Now is the time to speak and the time to act, before more children die.  At Columbine High School, it took only six minutes to kill 10 and wound 12.  At Sandy Hook Elementary, it took a mere five minutes to kill 26 and wound 2.  At Marjorie Stoneman Douglas High School, it took just 7 minutes to kill 17 and wound 14.  These statistics are sobering. 

As a pediatrician, I have spent over two decades acquiring knowledge on adolescent growth and development. Teenagers acquire higher-level thinking in the form of cognitive competence, which includes the ability to reason effectively, problem solve, reflect, think abstractly, and make plans for the future.  Linear, black-and-white develops into a broader understanding of the shades of gray.   These new capacities allow them to engage in mature decision-making with a depth they did not previously possess. 

Society is not giving them enough credit.  Teenagers are capable of a great deal more than we recognize.  This is the moment where we should stop talking, give these young people the floor, and listen to their words.  Their opinions matter.  Their continued growth and development matters.  Their mental health and safety matters.  Their contributions matter.  Their future should matter to all of us.  

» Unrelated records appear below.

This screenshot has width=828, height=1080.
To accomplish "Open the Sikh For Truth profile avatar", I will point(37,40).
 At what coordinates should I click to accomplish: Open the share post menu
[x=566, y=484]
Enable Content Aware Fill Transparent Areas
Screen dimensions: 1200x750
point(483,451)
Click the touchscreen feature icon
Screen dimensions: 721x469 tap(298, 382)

While there are no easy solutions, I support the efforts of every student participating in National Walkout Day as they endeavor to bring much-needed attention to gun violence inside our schools.  Our children are actively engaging in a form of civil disobedience for likely the first time in their lives about a critical safety issue they face every day.  Young people are depending on the courage of the nation and our lawmakers to do what is right, which includes enacting bipartisan common-sense gun safety regulations that could literally save their lives.    Please join this generation of motivated students from Parkland, Columbine, Sandy Hook, and many other schools across the country to support their efforts, on March 14, National School Walkout Day.  While I may not agree with every idea or proposal of these young people, I respect them, I salute them and I validate their strong stand against what they see as injustice.